Rodrigo blinked at me. Now he really looked human. Maybe that had been his problem earlier: he just didn’t blink enough. Plus there was the bit where he didn’t really know how to laugh. He was missing some key human functions. “How did you think so many people all over the world found out what you’d said?” he asked. “They had to get it from an influencer.”
“Who was she?” I asked.
“What does it matter? She was somebody with fifteen thousand followers who wanted to make fun of you for thirty seconds of her life.”

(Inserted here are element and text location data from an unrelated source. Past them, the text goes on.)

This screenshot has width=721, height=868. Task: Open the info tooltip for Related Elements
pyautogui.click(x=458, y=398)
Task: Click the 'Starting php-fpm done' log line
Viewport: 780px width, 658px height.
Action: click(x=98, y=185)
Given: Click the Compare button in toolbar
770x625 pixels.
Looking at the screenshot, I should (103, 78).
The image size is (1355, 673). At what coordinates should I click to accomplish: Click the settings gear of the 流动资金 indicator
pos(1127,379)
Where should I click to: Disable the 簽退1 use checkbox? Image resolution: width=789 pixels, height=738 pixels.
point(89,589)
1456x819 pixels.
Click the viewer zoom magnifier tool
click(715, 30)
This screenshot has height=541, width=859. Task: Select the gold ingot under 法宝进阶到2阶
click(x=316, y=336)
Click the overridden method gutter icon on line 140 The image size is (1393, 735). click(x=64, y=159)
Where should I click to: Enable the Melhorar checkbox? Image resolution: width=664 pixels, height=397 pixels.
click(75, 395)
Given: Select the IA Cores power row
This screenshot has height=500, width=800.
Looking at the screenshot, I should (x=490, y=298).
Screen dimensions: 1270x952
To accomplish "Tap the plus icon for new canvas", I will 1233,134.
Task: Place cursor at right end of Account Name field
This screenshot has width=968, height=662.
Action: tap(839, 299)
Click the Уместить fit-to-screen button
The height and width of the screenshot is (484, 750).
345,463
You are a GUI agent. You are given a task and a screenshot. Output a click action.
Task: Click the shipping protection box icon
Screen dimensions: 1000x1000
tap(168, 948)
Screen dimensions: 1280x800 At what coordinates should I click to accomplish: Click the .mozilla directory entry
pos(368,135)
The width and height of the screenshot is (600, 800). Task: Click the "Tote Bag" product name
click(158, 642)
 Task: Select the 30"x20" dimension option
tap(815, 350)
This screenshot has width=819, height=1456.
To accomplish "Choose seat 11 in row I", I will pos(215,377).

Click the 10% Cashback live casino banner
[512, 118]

“It matters,” I said. “It matters to me.” Could she be someone who I knew in real life, someone who’d had a vendetta against me? But who had a vendetta against me? And why would anybody with fifteen thousand followers even know who I was?
“She’s some reporter, I guess,” Rodrigo said. “She’s not very famous. I’d never heard of her.” He clicked around on his phone and then held it up. “This is her,” he said. “Lisa Rushall, at The Pacific.”
Lisa Rushall.
I remembered her.
“How do you know that?” I whispered.
He furrowed his brow at me, like he couldn’t tell if this was me making a joke again. “That’s my job,” he said.
I thought about what my mother had said that first weekend: Nothing is a secret on the internet if you’re looking for it. Not even the identity of the individual who destroyed my life.
Mom came back downstairs then, and she held out a check to Rodrigo with a number so large that it made me want to throw up.
“Wait,” I blurted out. They both looked at me. “I don’t want to do this.”
“Why not?” Mom asked, with only a small, strained amount of patience in her voice.
“It seems … wrong,” I tried to explain. “It’s lying. And cheating. And it’s using money—your money, your money that you work so hard for—to buy my way out of this. That’s not fair.”
“Nothing that’s happened to you is fair,” Mom reminded me. “This is all such mishegoss.”
Mishegoss. Yiddish, of course, because it’s my mother. Means craziness or ridiculousness. Mishegoss was Emerson’s friend-group drama, every word that came out of Mel Gibson’s mouth, and now this.
“I don’t just want to appear better, you know?” I tried. “I want to be better.”
Rodrigo gave me a pitying smile. “That’s a great long-term goal, Winter, but you know the two aren’t mutually exclusive. You can start by allowing me to help you appear better, and you can work on the actual self-improvement from there.”
“I don’t feel right about it,” I insisted. “I’m sorry, Rodrigo. I’m sure you’re really good at what you do and you’ve helped lots of people … but we’re not that rich, and if I’m just some spoiled kid who lets her parents buy her way out of everything, no matter what it costs them, then that makes me an even worse person than I am already. I can’t afford to be any worse.”
“So what’s your plan?” Mom asked me.
“I don’t have one.”
“Exactly. You don’t have one. You’re moping around and doing nothing, and now that I’ve found a viable option for fixing this situation, you won’t even take it.”
“Maybe I should go,” Rodrigo suggested, looking uncomfortable, or perhaps impatient. “You have my card. You know how to get in touch with me if you change your mind.”
“No,” Mom said to him, at the same time that I said, “I don’t want to just airbrush over this; I want to fix it.”
Mom and I glared at each other, and I felt like an asshole, because I was glaring at her for trying to help me. She was doing this so that I wouldn’t have to suffer. There was no limit to what she would do so that I wouldn’t have to suffer, and for that reason, I was mad at her.
“You don’t believe in telling us what to do,” I reminded her.
She nodded slightly.
“So don’t tell me what to do here. Let me try to figure out some other way.”
“Fine,” Mom said. “But you have to really try. And if you can’t…”
“Then Personal History will still be here,” Rodrigo inserted. “I’m always ready to help.”
Which perhaps was true, depending on your definition of help.
We saw him out into the bright sunshine and watched him drive away in his fancy car. “Please just consider it, Winter,” Mom said quietly. “Maybe he can make this all go away.”
I didn’t believe that for a moment, not unless he could make me go away. But I would figure something out. I had to. And if nothing else, Rodrigo had, in mentioning Lisa Rushall, given me something invaluable: someone else to be angry at, someone else to blame, and the promise that maybe this wasn’t all my fault.